• Exercise tasks
- 1) According to the introduction to Will Beck's work, who designed the 1986 Hi-Tech building that faces the original Lloyd's of London façade?
- 2) Print everything in the introduction to Will Beck's work from "Most people notice" down to "Relay Link, Scoval.", copied word for word.

• Extract provided
****************

Seeing Buildings the Way They Deserve to Be Seen
St Peter's Church, Battersea - Portal Architecture
A short introduction to Will Beck and the work behind the images.
Most people notice the ‘big’ parts of a building first.
I’ve always been drawn to what sits underneath that first impression: the structure, the decisions, the materials, the way a place feels when you stand inside it. That interest started long before I photographed architecture professionally.
My early influences
My first architectural influences came through landscape photography. I’d find myself photographing abandoned buildings, strange structures, barns, towers, not just for how they looked, but for the history behind them, why they are there, and the research required to find them.
Hebrides Microwave Communications Relay Link, Scoval.
Dolgarrog Dam Breach, Conwy.
Bernd and Hilla Becher were an early inspiration. Their forensic documentation of industrial structures showed me that photography can be both beautiful and precise.
Water Towers by Bernd and Hilla Becher
At college and university I focused more on dedicated architectural photography using specialist techniques. One project explored the clash of old and new architecture in London, discovered on foot rather than planned. I remember photographing the original 1925 Italianate façade of Lloyd’s of London against the 1986 Hi-Tech building by Richard Rogers. That contrast stuck with me: architecture as a conversation across time.

****************

• Collected material
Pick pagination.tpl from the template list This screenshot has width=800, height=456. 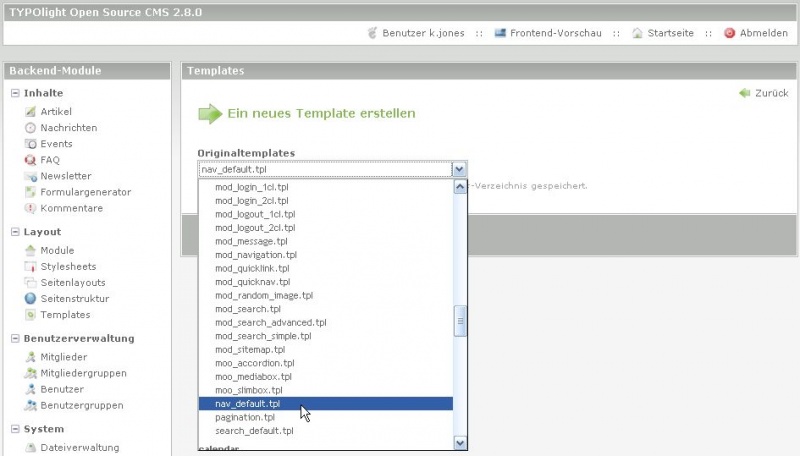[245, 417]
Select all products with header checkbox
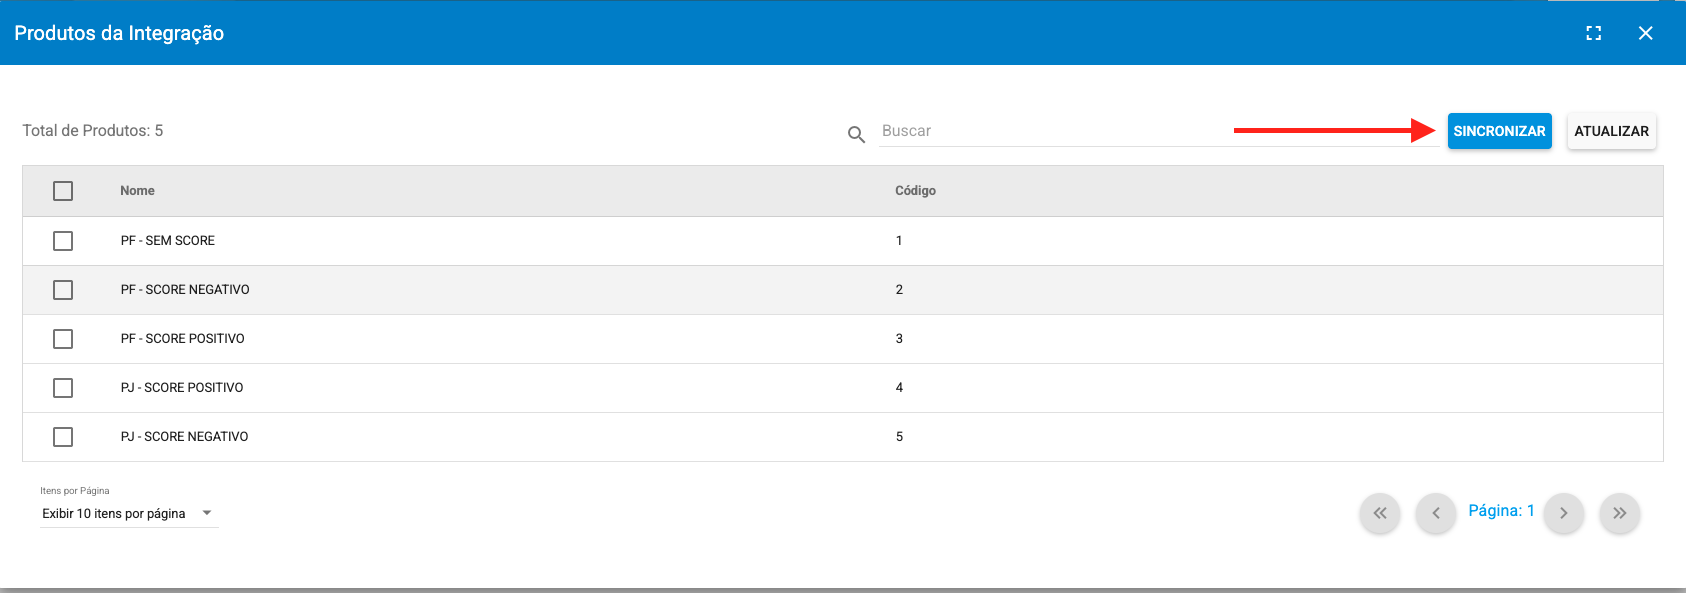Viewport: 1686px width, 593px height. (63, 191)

****************

• Outputs in order
- 1) Richard Rogers

- 2)
Most people notice the ‘big’ parts of a building first.
I’ve always been drawn to what sits underneath that first impression: the structure, the decisions, the materials, the way a place feels when you stand inside it. That interest started long before I photographed architecture professionally.
My early influences
My first architectural influences came through landscape photography. I’d find myself photographing abandoned buildings, strange structures, barns, towers, not just for how they looked, but for the history behind them, why they are there, and the research required to find them.
Hebrides Microwave Communications Relay Link, Scoval.